Tips for Winterizing Your Boat
For many boat owners, October is the end of the boating season. While some lucky folks spend winters in warm weather ports, the rest of us must plan for harsh conditions. This means it's time to prepare your boat for the winter season. We suggest that you make a winterizing to-do list, which should include:
  1. Storage location
  2. Engine, gear train and fuel systems
  3. Stuffing boxes
  4. Bilge areas and pumps
  5. Steering and hydraulic systems
  6. Seacocks
  7. Batteries
  8. Interior accommodations and cabin areas
  9. Electronics and electrical circuits, generators, electric motors, and air- conditioning systems
  10. Stoves and other appliances
  11. Marine sanitation devices
  12. Freshwater systems, potable water system
  13. Exterior hull including wood, composite and alloy items
  14. Running rigging, spars and standing rigging
  15. Winches, windlasses and deck hardware, and roller reefing gear
  16. Sacrificial anodes (zincs)

Out-of-Water Storage
If possible, keep your boat in an indoor, fully-covered, climate-controlled storage area. Some winterizing procedures are only possible to achieve when the boat is out of the water. Dry storage also gives you the opportunity to thoroughly inspect your boat's hull and underwater components for any maintenance needs.

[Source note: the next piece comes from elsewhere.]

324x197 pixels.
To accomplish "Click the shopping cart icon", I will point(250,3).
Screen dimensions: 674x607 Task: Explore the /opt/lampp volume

To lift your boat from the water, hire an experienced professional with the proper equipment and trained to lift yachts. Properly support the boat's hull during the lifting operation to avoid serious and permanent hull deformation. Use approved lifting straps.

Be sure to properly block the boat’s hull to avoid damage in dry storage. Use a cradle or blocking supports with the forward end of the boat elevated slightly to position the boat in a bow-high attitude. This allows any water in the bilges to flow aft and drain through the hull drain. All of the blocking supports should prevent the boat from shifting while in storage.


Have your marina shrink wrap the boat or have a winter storage cover made. Do not secure the cover to the boat too tightly. Allow adequate ventilation to protect against dry rot, corrosion and electrical problems.


Pressure-wash the hull and remove marine life from props and shafts, rudders, struts and trim tabs. Check the hull for blisters; turn to a professional to drain them. Clean all thru-hulls, strainers and open seacocks to drain any water. Remove the batteries from the boat and take them home or put them on a trickle charger or recharge every two to three months.


In-Water Storage
If you must store your boat in the water, make sure your marina or dock has a de-icing device or bubbling system around your boat in the event the water freezes. Close all seacocks and check rudder shafts and stuffing boxes for leaks. Tighten or repack if necessary. Check bilge pumps to make sure they are working and activated by float switches. Check the battery to ensure a full charge. Also, clean the terminals and make sure your charging system is working.


For boats kept in the water, a prudent care schedule during the winter months includes regular security and systems checks. We suggest that you check your boat periodically or have marina personnel check the condition of shore power connections, mooring lines, fenders, and canvas or covers. Run the engine for an hour every month. Take time to check fuses and any operating electrical equipment. Also, open the bilges and cycle the bilge pumps to ensure operability.


Read the operating instructions for your boat, engine, and other systems to learn manufacturer recommendations. Proper winterizing provides another good excuse to apply TLC to your vessel. A little work before you close the cover could prevent damage, saving money and time later.

This publication provides general information and/or recommendations that may apply to many different situations or operations. Any recommendations described in this publication are not intended to be specific to your unique situation or operation and are not intended to address all possible hazardous conditions or unsafe acts that may exist. Consult with your staff and specialists to determine how and whether the information in this publication might guide you in specific plans for your situation or operations. Additionally, this article does not substitute for legal advice, which should come from your own counsel.